Carence effarante de médecins
La CNCDH énumère d’autres obstacles à l’accès aux soins telles que des barrières financières ou administratives (coût des transports, contraintes administratives trop lourdes ou encore manque d’accompagnement social, par exemple). Mais à Mayotte, le coeur du problème est à chercher du côté de la carence effarante de médecins sur le territoire. Si la moyenne nationale se situe autour de 201 praticiens actifs pour 100 000 habitants, elle cache de grandes disparités selon les territoires avec 180 médecins pour la même proportion de résidents à La Réunion, 71 en Guyane et seulement 18 à Mayotte.
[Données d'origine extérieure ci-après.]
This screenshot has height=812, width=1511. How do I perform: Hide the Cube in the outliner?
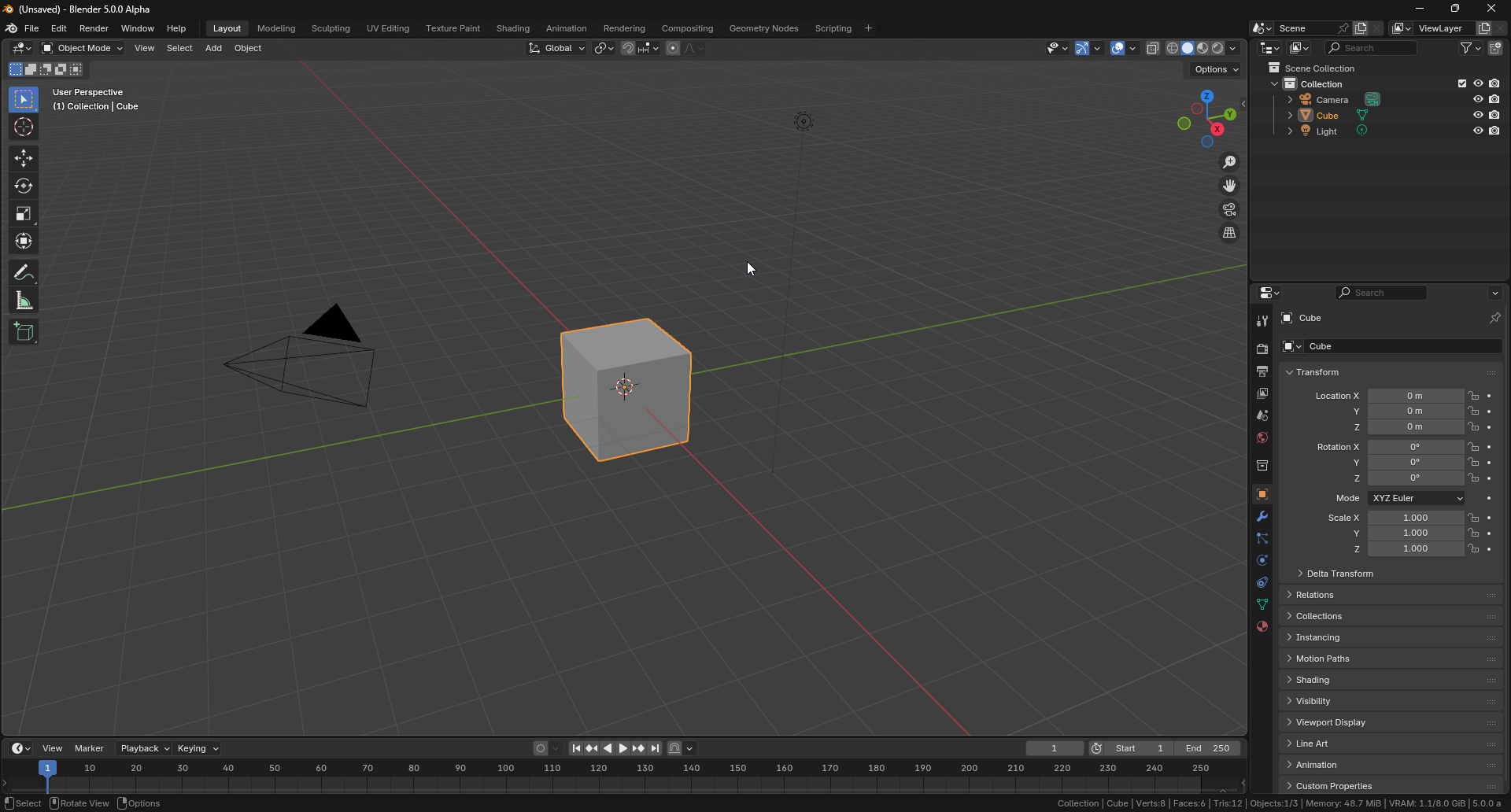(x=1478, y=115)
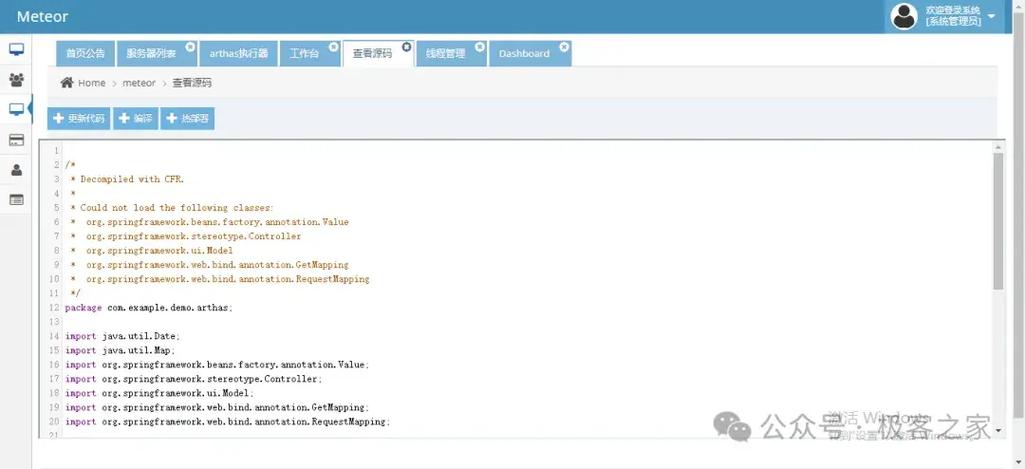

En outre, le déficit «inquiétant» de spécialistes ne permettrait pas de dépister à temps certaines pathologies ni de prendre correctement en charge les patients.
13 recommandations
Forte de son analyse, la CNCDH émet en conclusion 13 recommandations : renforcer les outils permettant une collecte de données fiables (y compris à Mayotte) ; établir des objectifs stratégiques au plus près des situations locales et avec le concours des populations concernées et des acteurs locaux ; accorder une place centrale aux programmes de prévention ; se mobiliser sur l’ensemble des programmes et actions visant à réduire le taux de mortalité maternelle et infantile ; allier la prise en charge de l’obésité et des maladies chroniques à des campagnes de sensibilisation adaptées ; soutenir, étendre et pérenniser l’offre de soins de premier recours autour des centres hospitaliers de la Guyane et de Mayotte par le renforcement et la création de centres de soins délocalisés sous la responsabilité des centres hospitaliers ; développer la télémédecine ; évaluer les besoins dans le domaine de la psychiatrie dans le cadre d’une mission spécifique ; renforcer la sensibilisation et l’aide à l’acquisition des droits aux populations les plus vulnérables par un dispositif innovant et incitateur ; réfléchir à la perspective de mettre fin au régime dérogatoire excluant du bénéfice de l’AME les étrangers éligibles au dispositif ; encourager les projets de coopération régionale et internationale. Enfin, la CNCDH «invite les pouvoirs publics à intégrer dans leur stratégie une approche de la santé fondée sur les droits de l’homme, conformément au principe de la démocratie sanitaire».